* Start SUPPLIED MATERIAL *

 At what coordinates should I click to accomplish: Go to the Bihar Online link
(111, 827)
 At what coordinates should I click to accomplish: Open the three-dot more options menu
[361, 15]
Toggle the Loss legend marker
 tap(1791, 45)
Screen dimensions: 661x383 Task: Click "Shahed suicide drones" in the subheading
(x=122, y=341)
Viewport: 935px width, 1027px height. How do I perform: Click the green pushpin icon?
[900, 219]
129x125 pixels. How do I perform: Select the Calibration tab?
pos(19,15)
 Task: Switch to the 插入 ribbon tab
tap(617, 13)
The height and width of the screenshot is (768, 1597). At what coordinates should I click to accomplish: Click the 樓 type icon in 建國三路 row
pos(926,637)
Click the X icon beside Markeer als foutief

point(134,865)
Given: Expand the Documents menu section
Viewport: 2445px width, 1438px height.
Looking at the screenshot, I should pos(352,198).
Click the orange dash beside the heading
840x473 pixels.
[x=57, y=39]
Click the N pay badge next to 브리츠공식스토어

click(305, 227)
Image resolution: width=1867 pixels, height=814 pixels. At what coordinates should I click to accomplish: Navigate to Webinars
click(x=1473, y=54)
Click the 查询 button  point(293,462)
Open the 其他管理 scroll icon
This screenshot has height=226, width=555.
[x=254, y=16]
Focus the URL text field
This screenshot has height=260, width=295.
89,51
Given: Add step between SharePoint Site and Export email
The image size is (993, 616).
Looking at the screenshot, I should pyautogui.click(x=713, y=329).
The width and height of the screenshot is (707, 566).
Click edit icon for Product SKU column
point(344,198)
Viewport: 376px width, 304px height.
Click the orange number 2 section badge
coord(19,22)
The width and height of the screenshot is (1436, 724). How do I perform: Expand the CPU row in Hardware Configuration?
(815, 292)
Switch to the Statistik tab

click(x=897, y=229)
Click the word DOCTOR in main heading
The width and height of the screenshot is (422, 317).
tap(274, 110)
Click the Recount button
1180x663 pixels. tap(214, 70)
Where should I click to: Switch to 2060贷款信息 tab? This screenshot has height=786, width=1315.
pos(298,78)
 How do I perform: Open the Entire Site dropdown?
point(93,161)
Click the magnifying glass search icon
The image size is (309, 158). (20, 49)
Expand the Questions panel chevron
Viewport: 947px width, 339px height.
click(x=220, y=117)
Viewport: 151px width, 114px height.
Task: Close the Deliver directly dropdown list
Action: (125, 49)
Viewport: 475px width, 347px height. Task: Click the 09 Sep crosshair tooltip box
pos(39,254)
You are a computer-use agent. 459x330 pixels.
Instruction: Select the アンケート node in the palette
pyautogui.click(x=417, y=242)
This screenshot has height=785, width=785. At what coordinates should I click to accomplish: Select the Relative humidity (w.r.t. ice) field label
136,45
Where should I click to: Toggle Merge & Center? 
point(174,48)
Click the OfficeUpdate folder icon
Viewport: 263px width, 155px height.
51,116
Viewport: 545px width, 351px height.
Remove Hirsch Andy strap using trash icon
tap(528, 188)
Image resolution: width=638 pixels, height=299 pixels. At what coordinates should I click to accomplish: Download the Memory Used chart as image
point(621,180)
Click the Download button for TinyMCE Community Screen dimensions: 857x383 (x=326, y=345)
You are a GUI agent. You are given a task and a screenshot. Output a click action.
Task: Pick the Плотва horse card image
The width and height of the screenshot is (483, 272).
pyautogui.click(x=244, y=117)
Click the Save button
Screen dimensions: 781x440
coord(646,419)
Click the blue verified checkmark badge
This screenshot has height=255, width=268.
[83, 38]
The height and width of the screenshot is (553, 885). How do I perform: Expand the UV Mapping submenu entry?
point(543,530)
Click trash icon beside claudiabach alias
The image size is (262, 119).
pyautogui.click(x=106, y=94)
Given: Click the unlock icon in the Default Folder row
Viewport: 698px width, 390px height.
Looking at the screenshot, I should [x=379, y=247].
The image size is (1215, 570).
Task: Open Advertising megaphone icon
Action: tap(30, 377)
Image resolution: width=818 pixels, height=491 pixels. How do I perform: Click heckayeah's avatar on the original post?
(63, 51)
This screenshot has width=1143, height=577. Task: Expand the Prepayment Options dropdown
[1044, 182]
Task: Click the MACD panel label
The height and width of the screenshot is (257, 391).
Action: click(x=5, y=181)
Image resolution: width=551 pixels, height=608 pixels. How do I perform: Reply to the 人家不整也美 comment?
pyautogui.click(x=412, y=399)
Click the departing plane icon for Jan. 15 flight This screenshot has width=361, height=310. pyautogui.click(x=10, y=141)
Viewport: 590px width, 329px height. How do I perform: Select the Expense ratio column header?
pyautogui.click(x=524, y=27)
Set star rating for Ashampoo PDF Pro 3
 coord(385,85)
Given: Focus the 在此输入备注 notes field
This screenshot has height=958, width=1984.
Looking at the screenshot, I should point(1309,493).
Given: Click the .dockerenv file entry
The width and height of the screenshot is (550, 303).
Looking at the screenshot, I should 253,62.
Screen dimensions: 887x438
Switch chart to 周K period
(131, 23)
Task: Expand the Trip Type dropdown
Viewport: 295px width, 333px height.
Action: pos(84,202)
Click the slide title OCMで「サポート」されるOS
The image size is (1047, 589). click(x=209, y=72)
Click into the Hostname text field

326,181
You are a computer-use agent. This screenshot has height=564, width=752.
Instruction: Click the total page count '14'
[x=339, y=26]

* End SUPPLIED MATERIAL *

> **WHAT THE TASK REQUIRES**
Write out every line of the records above as a numbered list, skipping any blank lines.

> **REPLY**
1.  At what coordinates should I click to accomplish: Go to the Bihar Online link
2. (111, 827)
3.  At what coordinates should I click to accomplish: Open the three-dot more options menu
4. [361, 15]
5. Toggle the Loss legend marker
6.  tap(1791, 45)
7. Screen dimensions: 661x383 Task: Click "Shahed suicide drones" in the subheading
8. (x=122, y=341)
9. Viewport: 935px width, 1027px height. How do I perform: Click the green pushpin icon?
10. [900, 219]
11. 129x125 pixels. How do I perform: Select the Calibration tab?
12. pos(19,15)
13.  Task: Switch to the 插入 ribbon tab
14. tap(617, 13)
15. The height and width of the screenshot is (768, 1597). At what coordinates should I click to accomplish: Click the 樓 type icon in 建國三路 row
16. pos(926,637)
17. Click the X icon beside Markeer als foutief
18. point(134,865)
19. Given: Expand the Documents menu section
20. Viewport: 2445px width, 1438px height.
21. Looking at the screenshot, I should pos(352,198).
22. Click the orange dash beside the heading
23. 840x473 pixels.
24. [x=57, y=39]
25. Click the N pay badge next to 브리츠공식스토어
26. click(305, 227)
27. Image resolution: width=1867 pixels, height=814 pixels. At what coordinates should I click to accomplish: Navigate to Webinars
28. click(x=1473, y=54)
29. Click the 查询 button  point(293,462)
30. Open the 其他管理 scroll icon
31. This screenshot has height=226, width=555.
32. [x=254, y=16]
33. Focus the URL text field
34. This screenshot has height=260, width=295.
35. 89,51
36. Given: Add step between SharePoint Site and Export email
37. The image size is (993, 616).
38. Looking at the screenshot, I should pyautogui.click(x=713, y=329).
39. The width and height of the screenshot is (707, 566).
40. Click edit icon for Product SKU column
41. point(344,198)
42. Viewport: 376px width, 304px height.
43. Click the orange number 2 section badge
44. coord(19,22)
45. The width and height of the screenshot is (1436, 724). How do I perform: Expand the CPU row in Hardware Configuration?
46. (815, 292)
47. Switch to the Statistik tab
48. click(x=897, y=229)
49. Click the word DOCTOR in main heading
50. The width and height of the screenshot is (422, 317).
51. tap(274, 110)
52. Click the Recount button
53. 1180x663 pixels. tap(214, 70)
54. Where should I click to: Switch to 2060贷款信息 tab? This screenshot has height=786, width=1315.
55. pos(298,78)
56.  How do I perform: Open the Entire Site dropdown?
57. point(93,161)
58. Click the magnifying glass search icon
59. The image size is (309, 158). (20, 49)
60. Expand the Questions panel chevron
61. Viewport: 947px width, 339px height.
62. click(x=220, y=117)
63. Viewport: 151px width, 114px height.
64. Task: Close the Deliver directly dropdown list
65. Action: (125, 49)
66. Viewport: 475px width, 347px height. Task: Click the 09 Sep crosshair tooltip box
67. pos(39,254)
68. You are a computer-use agent. 459x330 pixels.
69. Instruction: Select the アンケート node in the palette
70. pyautogui.click(x=417, y=242)
71. This screenshot has height=785, width=785. At what coordinates should I click to accomplish: Select the Relative humidity (w.r.t. ice) field label
72. 136,45
73. Where should I click to: Toggle Merge & Center? 
74. point(174,48)
75. Click the OfficeUpdate folder icon
76. Viewport: 263px width, 155px height.
77. 51,116
78. Viewport: 545px width, 351px height.
79. Remove Hirsch Andy strap using trash icon
80. tap(528, 188)
81. Image resolution: width=638 pixels, height=299 pixels. At what coordinates should I click to accomplish: Download the Memory Used chart as image
82. point(621,180)
83. Click the Download button for TinyMCE Community Screen dimensions: 857x383 (x=326, y=345)
84. You are a GUI agent. You are given a task and a screenshot. Output a click action.
85. Task: Pick the Плотва horse card image
86. The width and height of the screenshot is (483, 272).
87. pyautogui.click(x=244, y=117)
88. Click the Save button
89. Screen dimensions: 781x440
90. coord(646,419)
91. Click the blue verified checkmark badge
92. This screenshot has height=255, width=268.
93. [83, 38]
94. The height and width of the screenshot is (553, 885). How do I perform: Expand the UV Mapping submenu entry?
95. point(543,530)
96. Click trash icon beside claudiabach alias
97. The image size is (262, 119).
98. pyautogui.click(x=106, y=94)
99. Given: Click the unlock icon in the Default Folder row
100. Viewport: 698px width, 390px height.
101. Looking at the screenshot, I should [x=379, y=247].
102. The image size is (1215, 570).
103. Task: Open Advertising megaphone icon
104. Action: tap(30, 377)
105. Image resolution: width=818 pixels, height=491 pixels. How do I perform: Click heckayeah's avatar on the original post?
106. (63, 51)
107. This screenshot has width=1143, height=577. Task: Expand the Prepayment Options dropdown
108. [1044, 182]
109. Task: Click the MACD panel label
110. The height and width of the screenshot is (257, 391).
111. Action: click(x=5, y=181)
112. Image resolution: width=551 pixels, height=608 pixels. How do I perform: Reply to the 人家不整也美 comment?
113. pyautogui.click(x=412, y=399)
114. Click the departing plane icon for Jan. 15 flight This screenshot has width=361, height=310. pyautogui.click(x=10, y=141)
115. Viewport: 590px width, 329px height. How do I perform: Select the Expense ratio column header?
116. pyautogui.click(x=524, y=27)
117. Set star rating for Ashampoo PDF Pro 3
118.  coord(385,85)
119. Given: Focus the 在此输入备注 notes field
120. This screenshot has height=958, width=1984.
121. Looking at the screenshot, I should point(1309,493).
122. Given: Click the .dockerenv file entry
123. The width and height of the screenshot is (550, 303).
124. Looking at the screenshot, I should 253,62.
125. Screen dimensions: 887x438
126. Switch chart to 周K period
127. (131, 23)
128. Task: Expand the Trip Type dropdown
129. Viewport: 295px width, 333px height.
130. Action: pos(84,202)
131. Click the slide title OCMで「サポート」されるOS
132. The image size is (1047, 589). click(x=209, y=72)
133. Click into the Hostname text field
134. 326,181
135. You are a computer-use agent. This screenshot has height=564, width=752.
136. Instruction: Click the total page count '14'
137. [x=339, y=26]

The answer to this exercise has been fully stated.